Saturday, January 09, 2010

Please Keep CA & Prop 8 In Your Intentions

And please consider fasting: "Who knows, God may yet repent and turn from his fierce anger, so that we perish not?" (Jonah 3:9)

Thursday, January 07, 2010

I've Removed The Ads

I'm at home in bed a lot, worrying about money too much, trying to do everything I've been given to do to care for myself and it's just not enough. Two people have helped me: one gift through this site and a loan from a friend and I am very grateful.

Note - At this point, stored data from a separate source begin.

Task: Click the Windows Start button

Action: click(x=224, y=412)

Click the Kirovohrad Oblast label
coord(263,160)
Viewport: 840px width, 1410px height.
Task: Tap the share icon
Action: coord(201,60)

But there's a big difference between a reguar paycheck and waiting for disability payments to begin or to be given permission to use money that belongs to you but isn't yet available due to some technical rules that make absolutely no sense and boil down to, we must be certain to cover our derrieres. It's rather maddening particularly when one is sick. But advertisements aren't the way to go.

I do ask your prayers, particularly for my financial situation. And I wish all the silly people making rules and more rules and more rules would just sit down and talk to people like me so that they'd know, what we need and how horrid it is to make things so much more difficult for people already facing so much.

If you have any say in the matter, don't get sick. Of course if that's what God brings, then I pray for the love and care, including practical care, you need to make it through. Sometimes I wish I was a sister or a nun in an infimary - it would be good to rest.